L’enchainement des catastrophes au Japon a tragiquement rappelé à l’attention du monde l’importance et la valeur de la civilisation japonaise. Celle-ci, on le découvre avec une double publication des éditions du Seuil dans la prestigieuse collection de « La librairie du XXIe siècle », a été au cœur de la réflexion de Claude Lévi-Strauss. Premier de ces deux ouvrages qui fera son entrée dans « Le livre du mois » de La Recherche, au mois de juin, L’anthropologie face aux problèmes du monde moderne (150 p., 14,50 €) réunit trois conférences prononcées au Japon, au printemps 1986, lors du quatrième séjour du savant (il en effectuera cinq) à l’invitation de la Fondation Ishizaka. Ces textes sont précieux parce qu’on y entend un anthropologue soucieux de penser sa discipline et de confronter son savoir aux questions qui résistent, qui font problème, et même qui hantent l’inconscient des sociétés modernes. Pour cela, pour l’effort de restituer simplement la complexité du monde et des pensées qui l’étudient, ces conférences intéressent autant les spécialistes de Lévi-Strauss qu’elles constituent une rare introduction à l’œuvre du savant.
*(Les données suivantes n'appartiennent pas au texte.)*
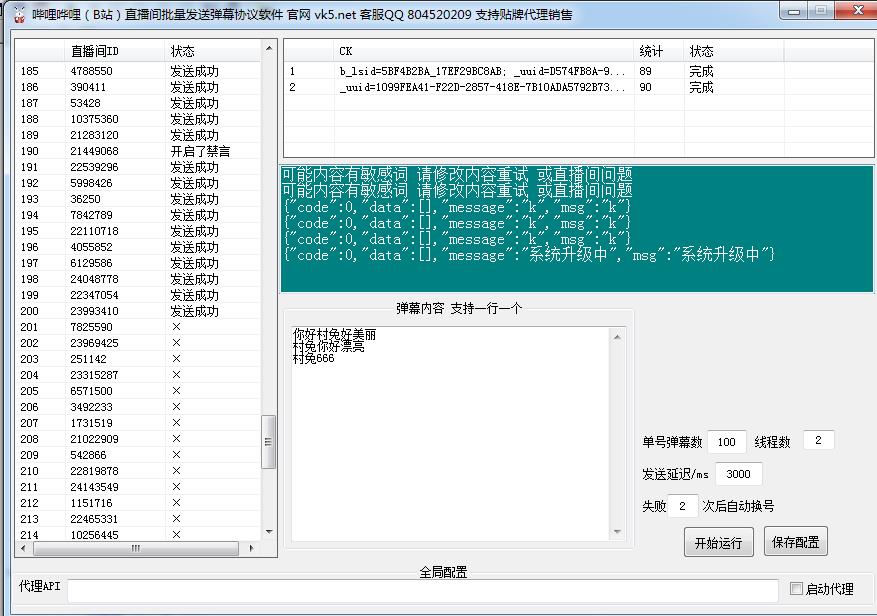Click the scroll up arrow of room list
This screenshot has width=877, height=616.
[268, 49]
Le deuxième ouvrage rassemble les écrits de Claude Lévi-Strauss sur le Japon. L’autre face de la lune (190 p., 17,50 €) est introduit par la célèbre anthropologue japonais Junzo Kawada qui cite la préface de l’édition intégrale japonaise de Tristes Tropiques comme preuve de l'attachement de son auteur pour le Japon – et alors même qu'il n’y était pas encore venu. Cet attachement était comme un monde secret enfoui au plus profond de lui et agissant comme une conscience décisive.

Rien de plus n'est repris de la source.